Neuroimaging studies have helped to confirm that different neurotransmitter pathways are involved in nocebo versus placebo effects. Magnetic resonance imaging and positron emission tomography showed distinct nocebo-activated brain areas, such as anterior insula, prefrontal cortex, and hippocampus. Investigators said gender, depression, pessimism, and physician’s verbal information also predisposed patients to nocebo.

Studies investigating the nocebo mechanisms in RA, PsA, and SpA are needed to determine whether the complicated immune-mediated pathogenesis of these disorders may imply different cerebral pathways than for patients with neurological diseases, the authors said.

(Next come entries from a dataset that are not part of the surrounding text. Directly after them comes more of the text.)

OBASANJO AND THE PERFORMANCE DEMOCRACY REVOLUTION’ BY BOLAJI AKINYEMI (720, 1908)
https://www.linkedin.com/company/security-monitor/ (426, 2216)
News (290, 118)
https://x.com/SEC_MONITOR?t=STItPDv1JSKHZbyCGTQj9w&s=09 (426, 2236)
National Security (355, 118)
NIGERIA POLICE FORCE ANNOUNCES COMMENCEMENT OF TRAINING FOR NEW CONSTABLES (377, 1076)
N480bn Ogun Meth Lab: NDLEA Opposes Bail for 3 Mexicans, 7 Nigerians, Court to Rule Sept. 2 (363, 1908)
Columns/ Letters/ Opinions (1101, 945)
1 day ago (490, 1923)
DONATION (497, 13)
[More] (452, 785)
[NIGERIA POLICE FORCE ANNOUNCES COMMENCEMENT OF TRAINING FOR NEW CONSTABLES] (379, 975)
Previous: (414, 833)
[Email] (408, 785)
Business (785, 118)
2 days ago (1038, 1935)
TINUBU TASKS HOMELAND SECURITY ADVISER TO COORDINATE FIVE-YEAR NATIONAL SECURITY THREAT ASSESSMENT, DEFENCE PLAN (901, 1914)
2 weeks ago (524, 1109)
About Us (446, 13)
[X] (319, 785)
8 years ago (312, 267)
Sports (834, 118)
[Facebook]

Two studies assessed outcomes for patients who switched back to originator drugs. “No changes of disease activity were recorded in 5 patients with RA, while bath ankylosing spondylitis disease activity index, ankylosing spondylitis disease activity score, and global disease activity significantly improved in 33 patients with SpA,” the authors wrote.  In the second study, no differences were noted in patients (n = 120) who switched from the biosimilar etanercept to reference etanercept. The retention rate was high among back-switchers (n = 104 [87%]).

Reference
Cantini F, Niccoli L, Franchi G, Damiani A, Benucci M. The nocebo effect in rheumatology: an unexplored issue. IMAJ. 2020;22(3):185-190.